Quercetin attenuates cell apoptosis of oxidant-stressed SK-N-MC cells while suppressing up-regulation of the defensive element, HIF-1α.

Evidence is emerging that reactive oxygen species (ROS)-induced oxidative stress has a crucial role in the pathogenesis of neurodegenerative diseases. To find the effective therapies for neurodegenerative diseases, evaluation of the relevant molecular mechanisms is necessary. In the current study, we investigated the effects of hydrogen peroxide (H2O2)-induced oxidative stress on SK-N-MC cell death with focus on HIF-1α, Foxo3a and Notch1 signaling factors. Our results revealed that H2O2 reduced viability of cells through up-regulation of p53 followed by increase in Bax/Bcl2 ratio. In addition, H2O2 increased intracellular levels of HIF-1α, Foxo-3a and Notch intracellular domain (NICD). However, Quercetin decreased cell contents of HIF-1α, Foxo-3a and NICD as well as pro-apoptotic factors including p53 and Bax compared to H2O2-treated cells.

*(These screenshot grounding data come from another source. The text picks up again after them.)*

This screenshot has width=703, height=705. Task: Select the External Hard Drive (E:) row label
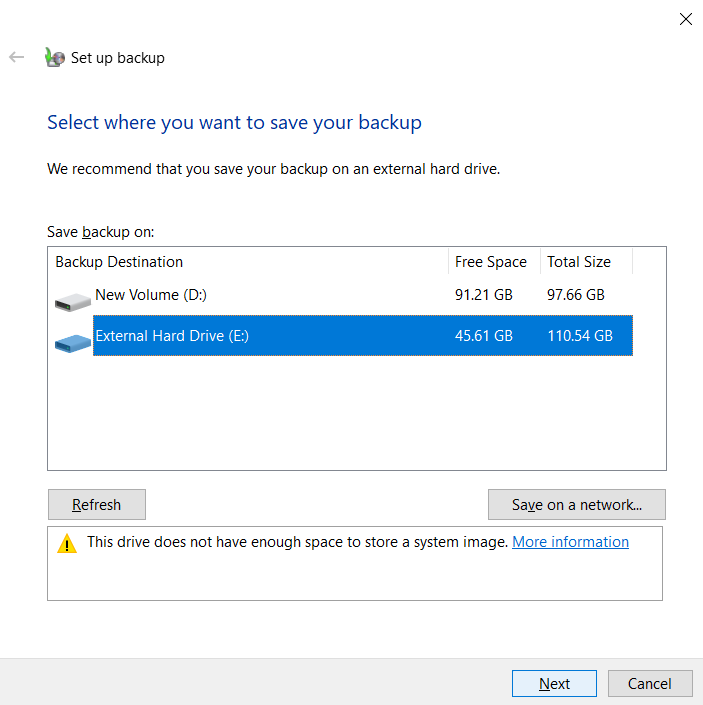tap(171, 336)
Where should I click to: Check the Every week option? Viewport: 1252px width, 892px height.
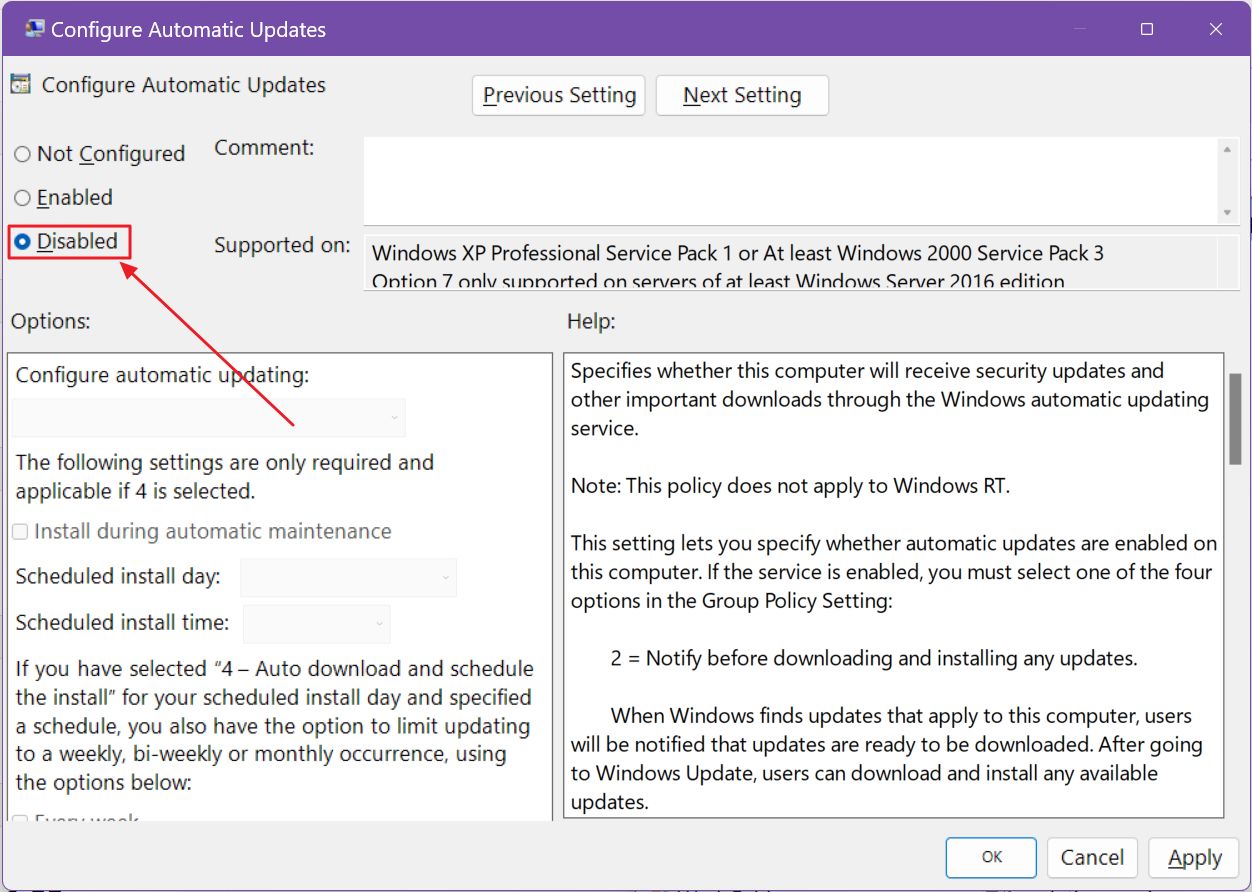(19, 820)
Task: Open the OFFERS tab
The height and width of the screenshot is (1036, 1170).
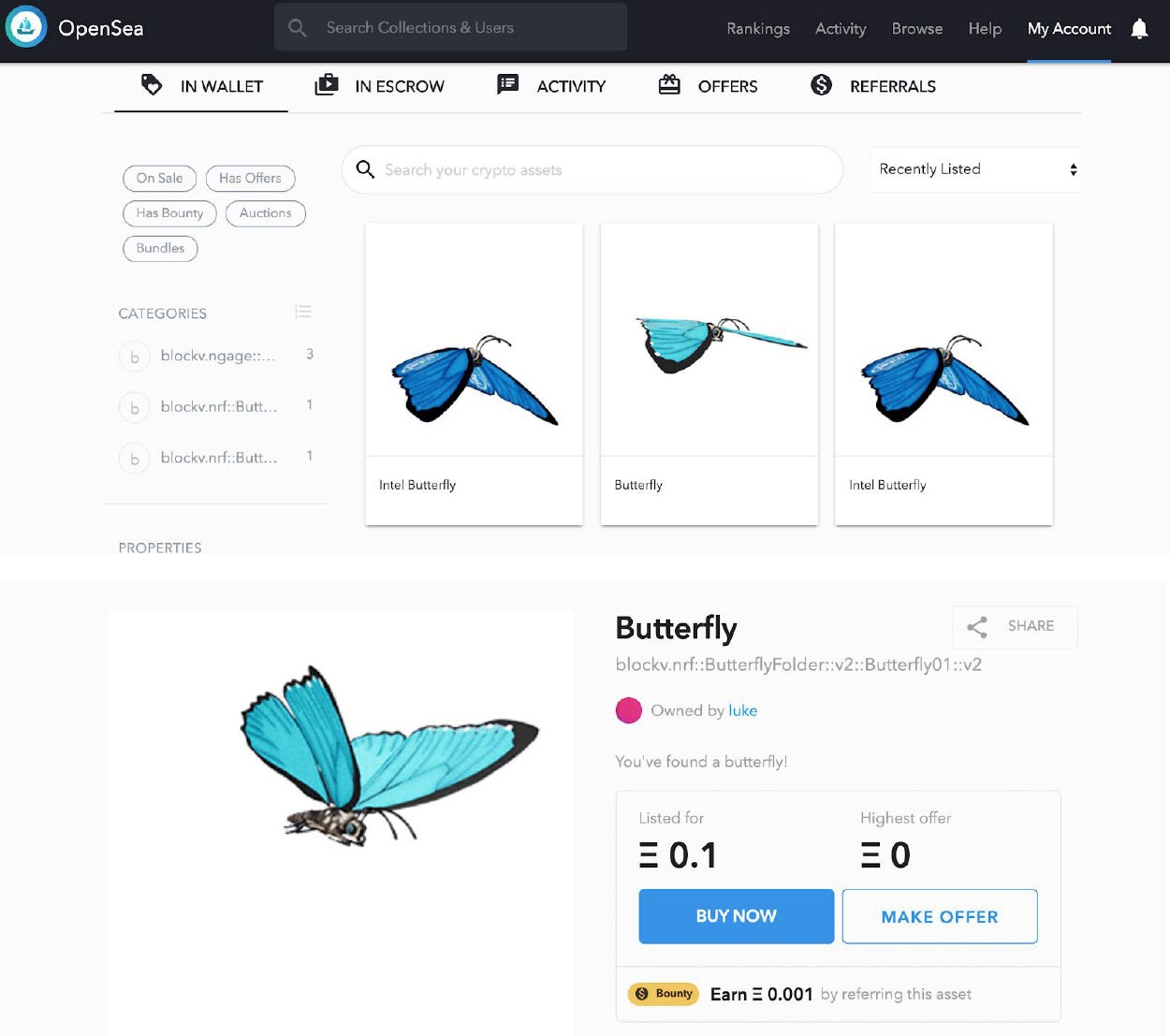Action: (708, 86)
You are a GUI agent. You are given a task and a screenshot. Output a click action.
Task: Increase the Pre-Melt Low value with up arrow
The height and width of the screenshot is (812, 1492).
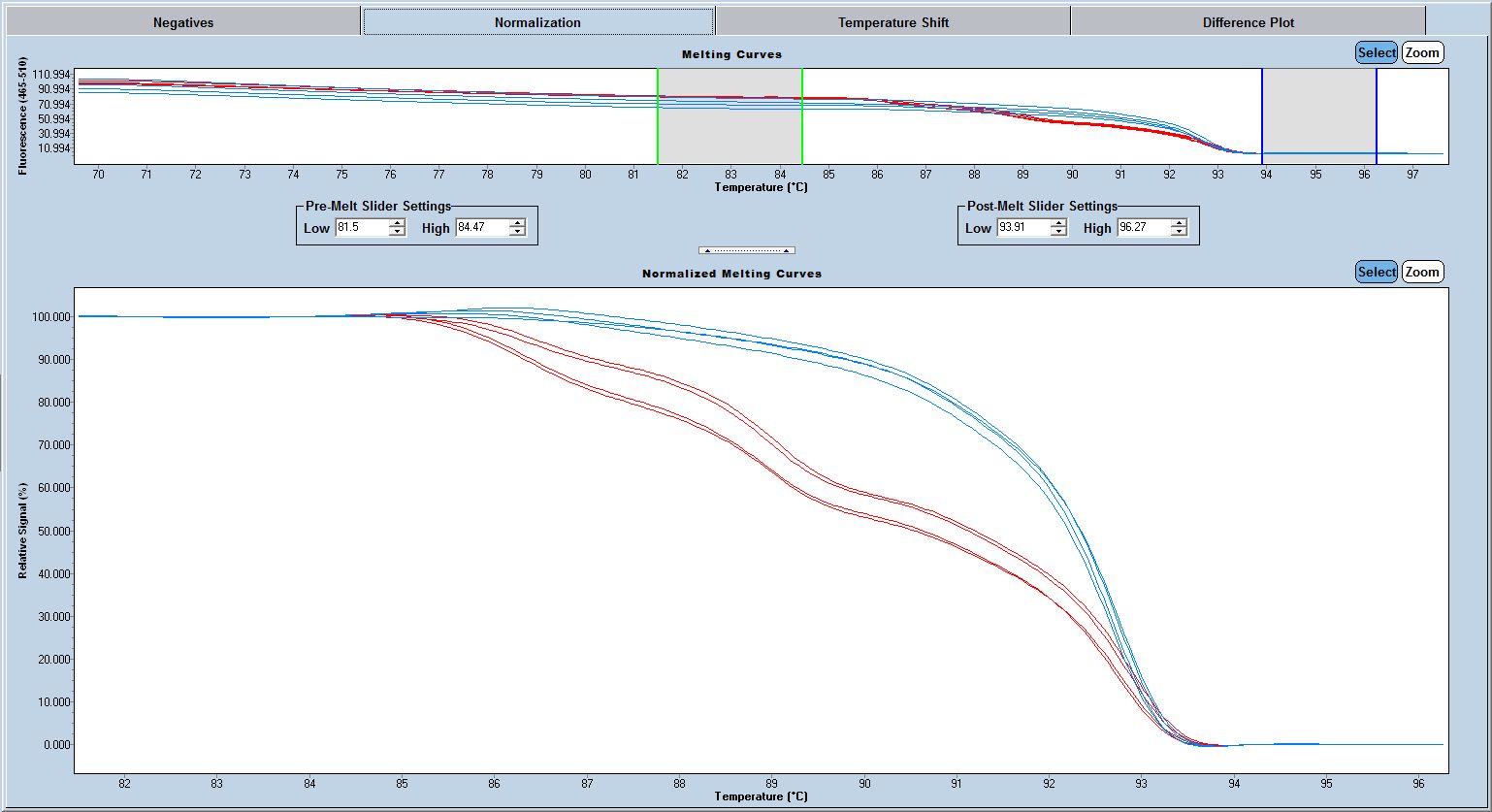(x=397, y=223)
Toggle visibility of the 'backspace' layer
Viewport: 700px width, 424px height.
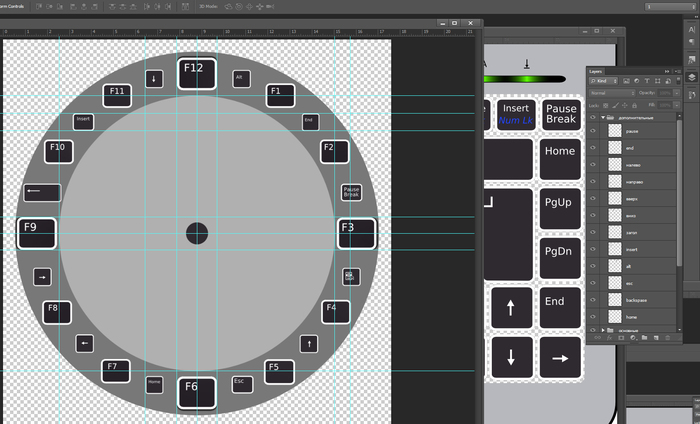(594, 299)
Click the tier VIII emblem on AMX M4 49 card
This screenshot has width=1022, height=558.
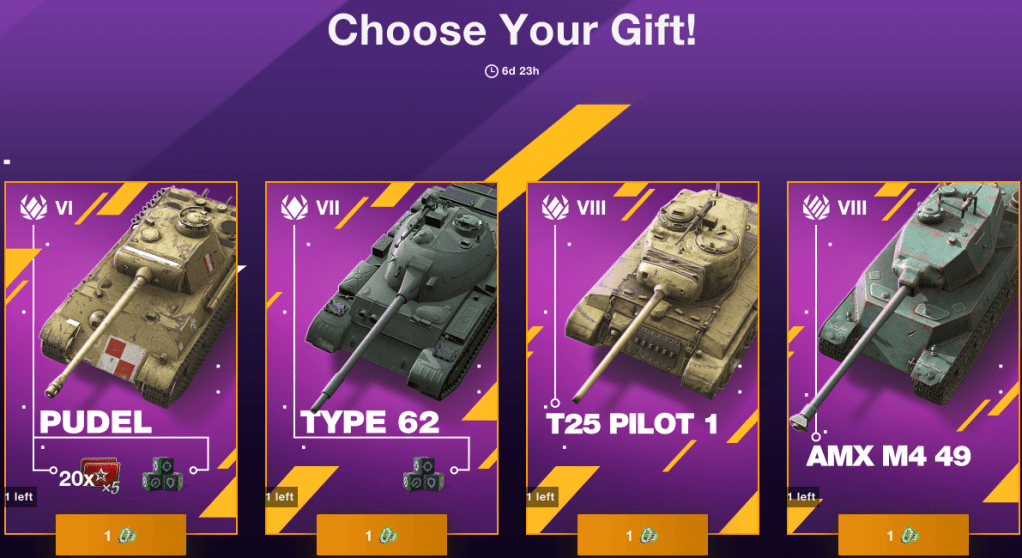coord(816,207)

Additionally, we found that HIF-1α down-regulation reduced Foxo3a and NICD contents parallel to up-regulation of p53 and Bax and led to further vulnerability to oxidative stress-induced cell death. In contrast, Notch inhibition resulted in HIF-1α/Foxo3a signaling pathway up-regulation, suggesting the bidirectional crosstalk between HIF-1α and Notch1. These results collectively suggest that ROS are involved in activation of both the defensive and pro-apoptotic pathways encompassing HIF-1α and p53, respectively. Regarding the HIF-1α-mediated neuroprotection role, elucidation of the molecular mechanism would certainly be essential for effective drug design against neurodegenerative diseases.